Why They’ll Lose It All: All the protestors shouting, “No kings!” will finally shake the resolution of the Royals. They’ll feel conflicted about representing the idea of monarchy at a time like this. They’ll call their representatives and demand better. They’ll march in the streets. They’ll be the change they wish to see in the world. They’ll never put on those jerseys again.
Los Angeles Angels Why They’ll Win It All: Mike Trout. Mike Trout. Mike Trout will arise triumphant.
Why They’ll Lose It All: Mike Trout will have a knee thing.
Los Angeles Dodgers Why They’ll Win It All: Ball don’t lie.
Why They’ll Lose It All: Actually, ball lies all the time. Ball is both disingenuous and capricious. Ball laughs in the face of expected stats and advanced ERA estimators. Mendacious ball cannot be trusted.
Miami Marlins Why They’ll Win It All: They’re the strongest, fastest fish in the sea.
Why They’ll Lose It All: Old man.
Milwaukee Brewers Why They’ll Win It All: Their job is to win the World Series.
Why They’ll Lose It All: Their job is to provide a summer of entertainment and passion and a way for families to come together.

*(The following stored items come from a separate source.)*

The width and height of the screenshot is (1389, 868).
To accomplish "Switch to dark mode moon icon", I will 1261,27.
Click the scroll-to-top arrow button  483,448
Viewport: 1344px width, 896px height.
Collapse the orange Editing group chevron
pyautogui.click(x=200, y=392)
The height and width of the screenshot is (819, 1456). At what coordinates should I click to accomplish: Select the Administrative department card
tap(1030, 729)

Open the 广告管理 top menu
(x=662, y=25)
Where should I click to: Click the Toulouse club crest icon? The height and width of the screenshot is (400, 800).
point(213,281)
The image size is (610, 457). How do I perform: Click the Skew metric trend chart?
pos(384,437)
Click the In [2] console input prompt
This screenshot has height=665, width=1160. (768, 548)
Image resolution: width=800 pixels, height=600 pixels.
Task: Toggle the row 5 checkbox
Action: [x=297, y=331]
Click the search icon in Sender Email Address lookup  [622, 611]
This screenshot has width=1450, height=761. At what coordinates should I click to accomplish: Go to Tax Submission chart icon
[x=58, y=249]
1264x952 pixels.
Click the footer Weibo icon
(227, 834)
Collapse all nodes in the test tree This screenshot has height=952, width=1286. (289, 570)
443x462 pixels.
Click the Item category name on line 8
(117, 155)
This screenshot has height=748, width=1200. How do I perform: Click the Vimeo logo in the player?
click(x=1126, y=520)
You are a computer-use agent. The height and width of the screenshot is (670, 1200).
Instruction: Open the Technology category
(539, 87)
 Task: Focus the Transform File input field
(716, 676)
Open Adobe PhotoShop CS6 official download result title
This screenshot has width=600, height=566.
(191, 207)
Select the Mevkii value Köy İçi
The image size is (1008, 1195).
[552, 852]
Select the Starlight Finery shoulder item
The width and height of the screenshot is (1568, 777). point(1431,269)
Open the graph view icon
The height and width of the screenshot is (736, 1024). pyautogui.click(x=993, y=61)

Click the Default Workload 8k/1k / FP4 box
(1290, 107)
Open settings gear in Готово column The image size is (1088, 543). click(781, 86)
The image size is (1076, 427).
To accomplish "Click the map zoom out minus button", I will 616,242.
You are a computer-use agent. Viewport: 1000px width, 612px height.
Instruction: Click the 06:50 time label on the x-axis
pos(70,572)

Minnesota Twins Why They’ll Win It All: The universe owes them this. For one glorious season, the baseball gods will smile on Minnesota once again. Byron Buxton and Royce Lewis will get healthy and play like gods. Matt Wallner and Trevor Larnach will slug 100 home runs. It will turn out that if you let Edouard Julien face left-handed pitching, he’s still a pretty good hitter.
Why They’ll Lose It All: The home run sausage has been sitting in a dark corner of the clubhouse for the last five months, waiting. It has grown limbs. It has grown sentient. It has grown strong. It has not grown a conscience.
New York Mets Why They’ll Win It All: Juan Soto will rub off on Jose Siri. Simply by playing next to Soto, Siri will finally learn plate discipline. He will spit on breaking balls below the zone. He will lay off the high ones. He will see your splitter and raise you a shuffle. He will be the total package at the plate. His defense will also fall off a cliff, but it won’t matter much.
Why They’ll Lose It All: Jose Iglesias took all the vibes with him to San Diego. The Mets will be vibeless. Zero vibes. The locker room will descend into chaos. The players will turn on each other. They will hack one another to pieces. The streets of Flushing will run red with the blood of Brett Baty. Juan Soto will still put up 5.2 WAR.
Why They’ll Lose It All: First the players grow beards. That’s good – let guys be themselves. But then the beards grow unkempt. They’re long and scraggly. They’re down to their chests. The road jerseys just read NE[beard]RK. They’re getting tucked into uniform pants. No one can even see their feet. Paul Goldschmidt goes to scoop a ball in the dirt, comes up with nothing but beard, and it takes him two days to untangle the webbing. Aaron Judge slips on one of those high-performance stroopwafels, hits his head, and gets retrograde amnesia.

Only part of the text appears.